伝説の個人投資家・清原達郎氏の投資手法〜93倍のパフォーマンスを生んだ“割安小型株”戦略の全貌〜

伝説の個人投資家、清原さんの本をいまさら読みました。
やはり、すごく良い本でしたが同時に難しい本でもありました😁
本記事では、筆者なりの理解で嚙み砕いて内容を要約したいと思います。
筆者が試した清原流スクリーニングの結果だけ知りたい方は以下の内部リンクからどうぞ!
バフェットコードで清原流スクリーニング (2025年10月時点)
💡結論:株価が2倍になる“清原流”の本質とは
まずは結論からです。
株式投資で最も効率よく資産を増やす方法のひとつは、
「小型+割安+成長株の株主還元策で株価が2倍になるのを待つ」という戦略です。
この手法は、以下のような明確な選定条件に基づいています:
- 小型株:時価総額500億円以下
- 低PER:10倍以下を目安に割安性を重視
- ネットキャッシュ比率が高い:1以上を目安に実質的な割安性を確認
- 経営者のやる気:企業成長や株主還元への強い意志があることを見極め
これらの条件を満たす企業は、内部にため込んだキャッシュを配当や自社株買いなどの株主還元に活用する可能性が高いです。

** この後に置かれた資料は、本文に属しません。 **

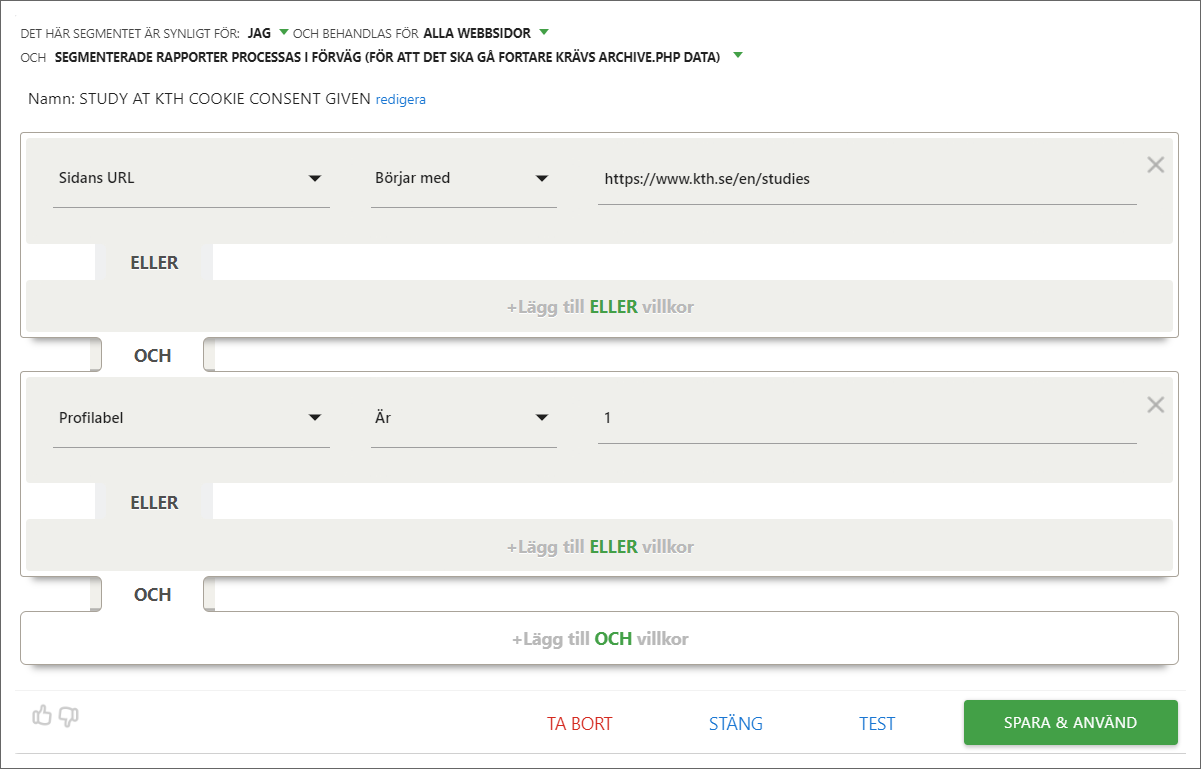Open the Börjar med operator dropdown
Screen dimensions: 1201x769
coord(463,179)
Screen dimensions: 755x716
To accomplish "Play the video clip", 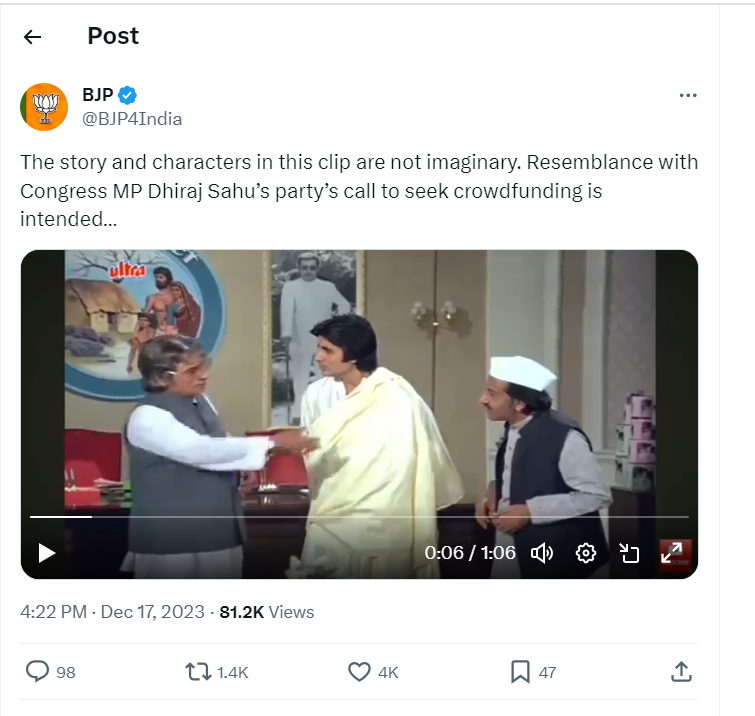I will [46, 553].
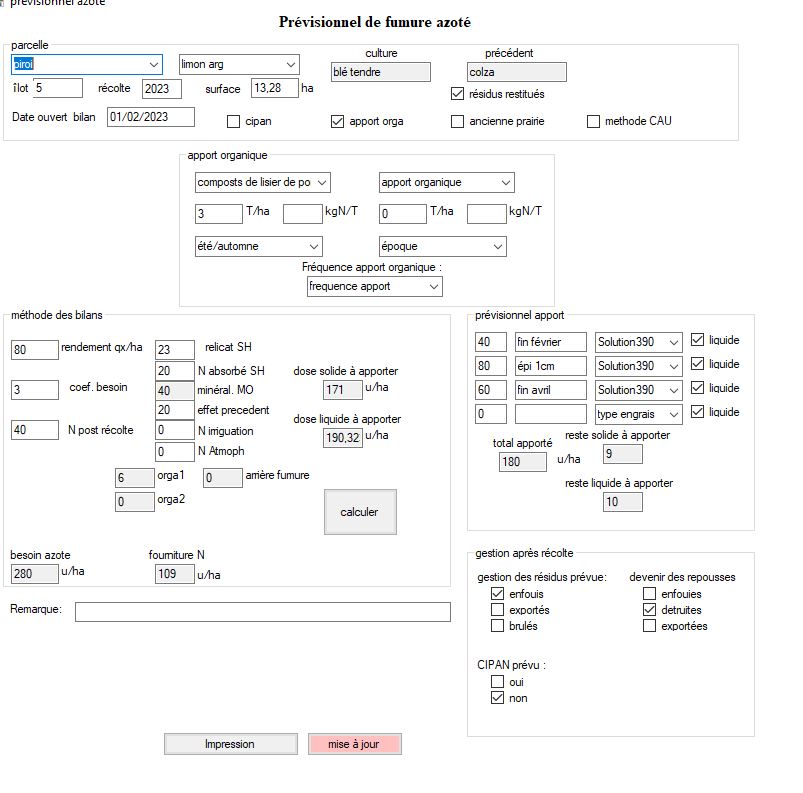Image resolution: width=803 pixels, height=793 pixels.
Task: Tick the exportés residue checkbox
Action: click(x=498, y=610)
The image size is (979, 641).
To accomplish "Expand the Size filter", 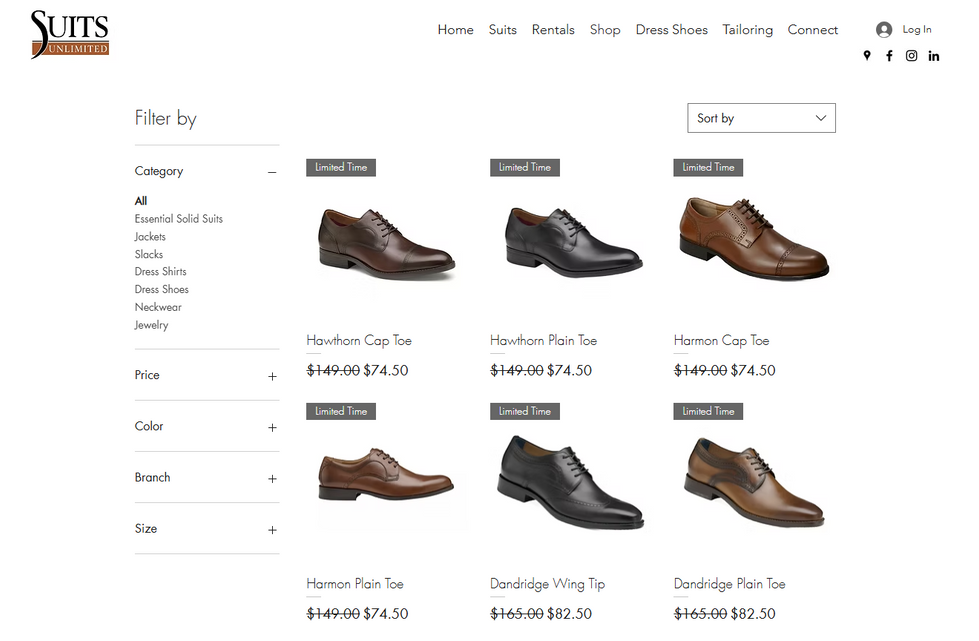I will click(x=272, y=529).
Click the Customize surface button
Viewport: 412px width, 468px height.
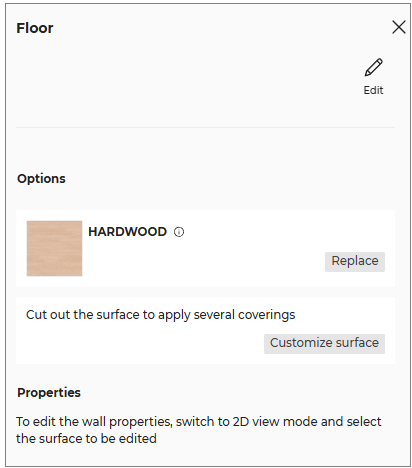324,344
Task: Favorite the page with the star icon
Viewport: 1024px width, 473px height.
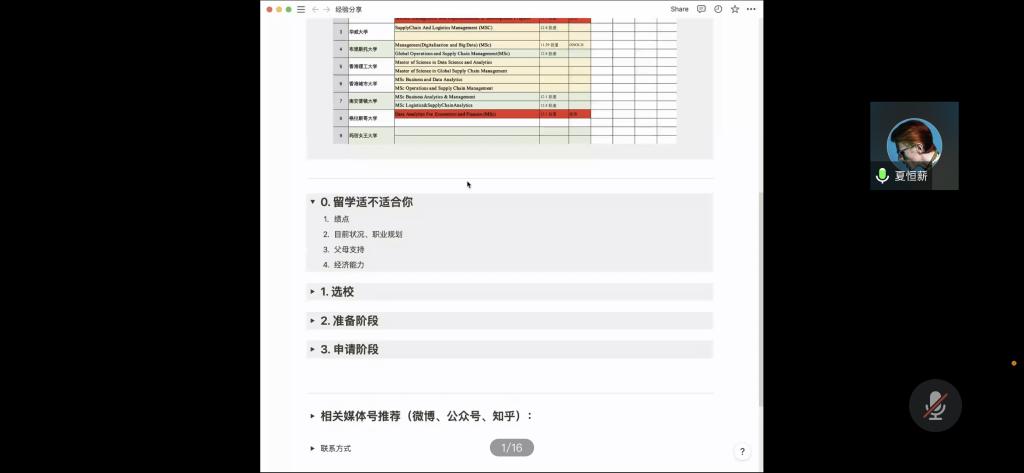Action: [x=735, y=9]
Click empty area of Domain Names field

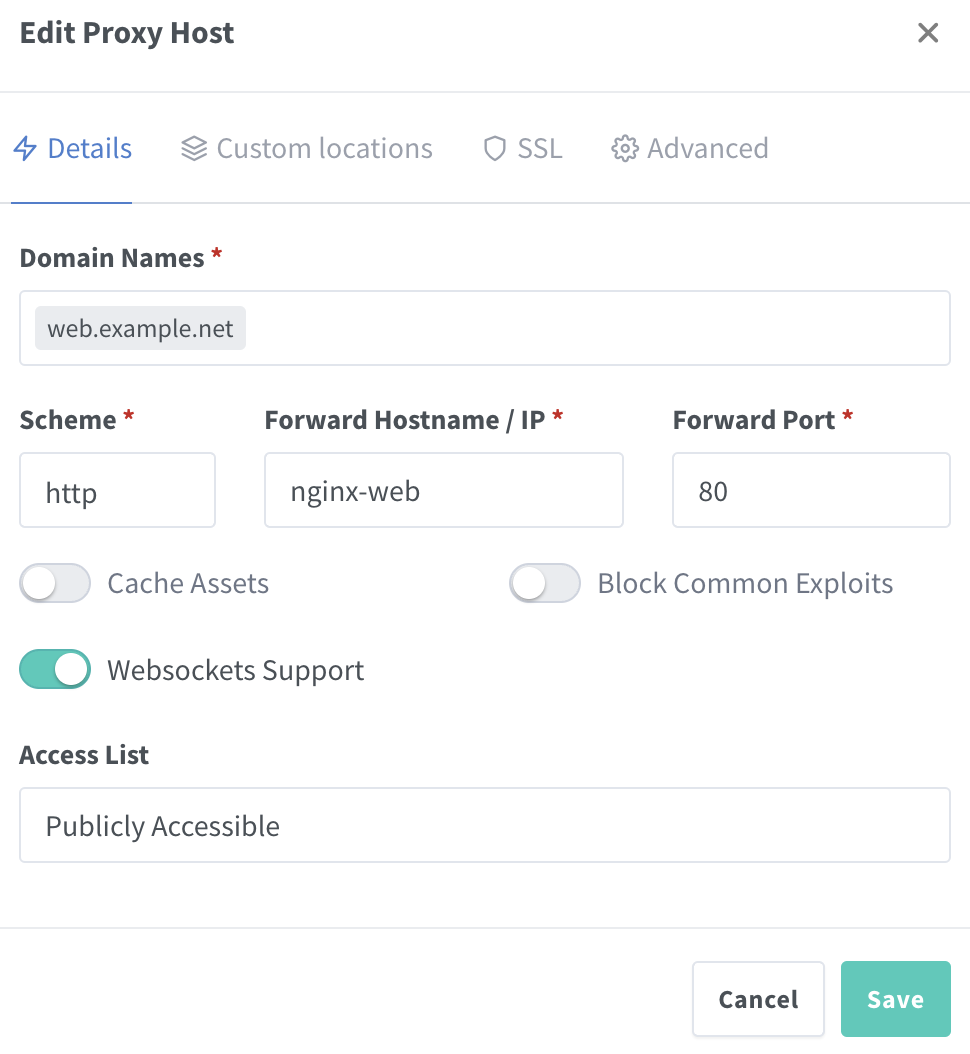click(600, 329)
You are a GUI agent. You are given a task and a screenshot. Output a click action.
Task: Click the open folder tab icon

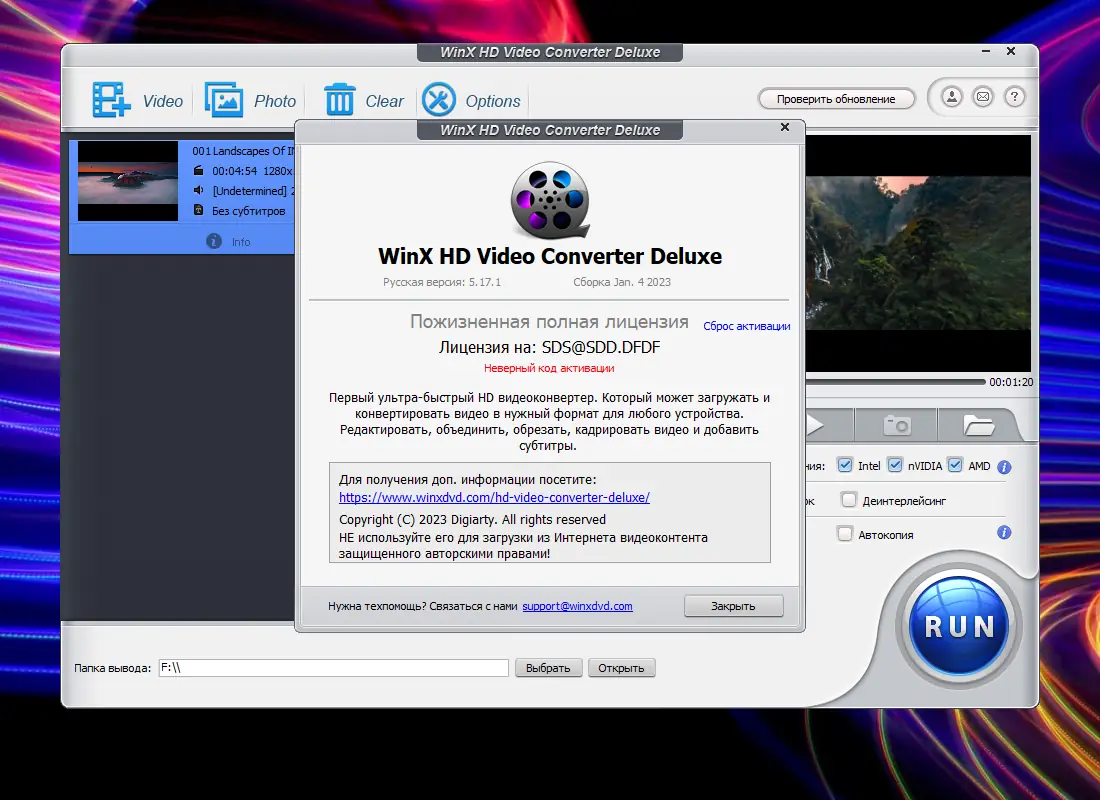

これによって市場からの評価が一変し、株価が2倍になる可能性を秘めています。
この戦略は、短期的な値動きやマクロ経済の予測に頼るのではなく、“企業の本質的価値”と“経営者の意志”に着目することで、個人投資家でも再現性の高い投資法となっています。
🏆 清原達郎とは何者か?
清原さんは、野村證券でキャリアをスタートし、その後ゴールドマンサックス、モルガンスタンレーなどを経て独立。
2005年に日本の長者番付で個人1位となり、推定資産は800億円を超えたとされる伝説的な個人投資家です。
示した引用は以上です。